TG7 Basilicata 9 Luglio 2020. La Lucania che legge, la Lucania che scrive. Francesca Sassano "Lei stava lì" Florence Art ed.
📙📌 Francesca Sassano è nata a Potenza dove esercita la professione forense. È avvocato cassazionista e ha pubblicato numerose opere letterarie: Manuale della predestinata zitella, Goodmood – Ebook; Il bottone rosso, Aracne; Il principe e l’ancella e..l’epilogo dei sogni, Aracne; Lei stava lì, Editrice Florence Art; Islaam, Editrice Florence Art; Così è ...ma non appare, Edizioni Giuffrè - Collana Il diritto e Rovescio; Il soffio delle lupa, Editrice Florence Art; Desideri liberati, Editrice Florence Art; A Mani Aperte, Editrice Florence Art; Isabella , il suo sogno, Editrice Florence Art; La figlia di Dietriz, Editrice Florence Art; Nata con le manette, Editrice Florence.
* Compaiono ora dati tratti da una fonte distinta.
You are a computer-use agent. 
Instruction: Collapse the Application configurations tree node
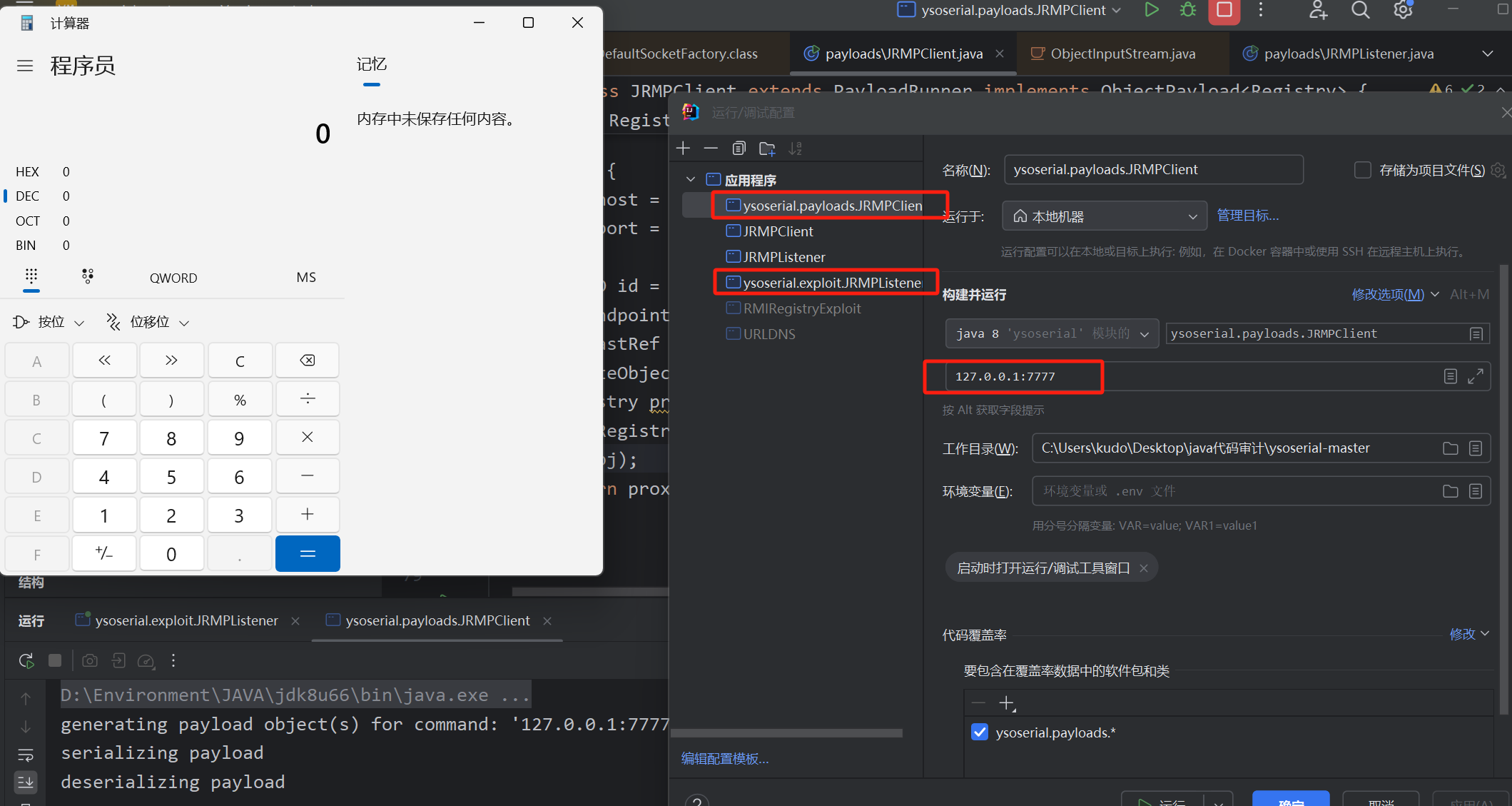click(690, 179)
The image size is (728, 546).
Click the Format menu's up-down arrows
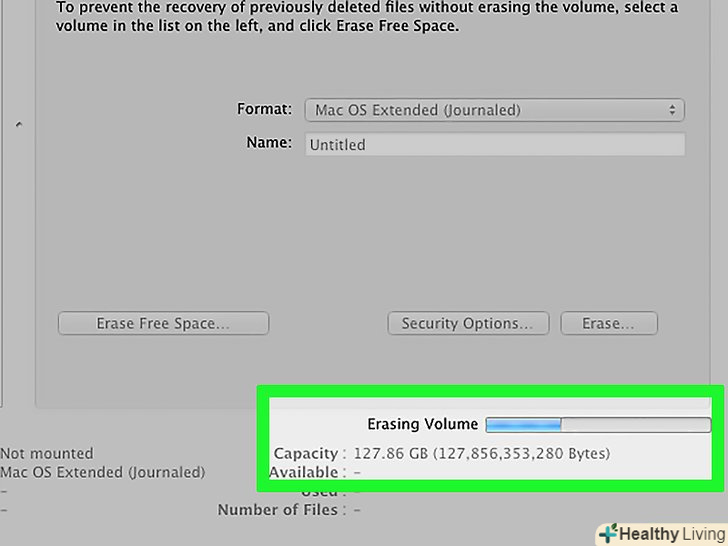(673, 110)
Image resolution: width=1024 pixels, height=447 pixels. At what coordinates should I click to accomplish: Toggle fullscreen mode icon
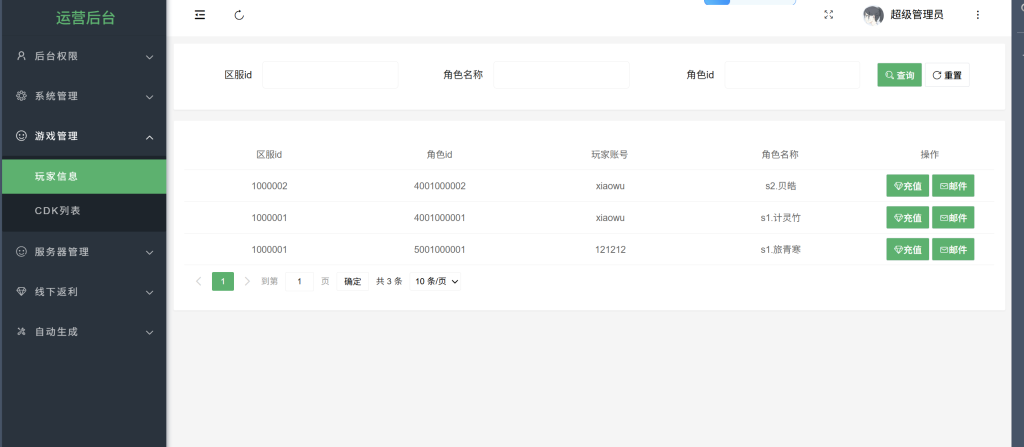pyautogui.click(x=828, y=15)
Art; Come un foglio bianco, Editrice Il Filo; Dentro di Te, Editrice Florence Art; Angelina la straniera, Editrice Florence Art; La donna d’angolo, Editrice Florence Art ; L’arancio Amaro, Editrice Florence Art; E’ di scena la giustizia. Commedia in quattro atti, Editrice Fiori di Campo; Sotto la pelle, Editrice Florence Art; Storielle un po’ matte, Gabrieli Editore. Ha partecipato, inoltre, a numerose raccolte di poesie e ha pubblicato ventisei monografie.
📖⬇ "Lei stava lì" Florence Art edizioni. Tra il 1976 e 1983 in Argentina si compì, ad opera dei vertici militari e politici dello Stato, un sanguinoso crimine contro l'umanità. Oltre trentamila, tra donne e uomini, dissidenti e presunti tali, furono eliminati, da una macchina omicida che, dopo aver usato violenze inimmaginabili, ne decretò la sparizione negando ogni basilare diritto. Madri di Plaza de Mayo, l’associazione costituita dalle madri di quegli scomparsi, i desaparecidos, continua ancora oggi la sua battaglia invocando giustizia. Francesca Sassano fa emergere il dramma straziante di quelle donne attraverso un racconto lucido e storicamente attendibile, che nella forma del romanzo dilata gli echi di dolore, gli interrogativi di una moltitudine, l’indifferenza generata dal terrore, l’incredulità del resto del mondo. Per non dimenticare, affinchè “il silenzio non sia mai comoda benda sugli occhi, né punta di ferro sul collo”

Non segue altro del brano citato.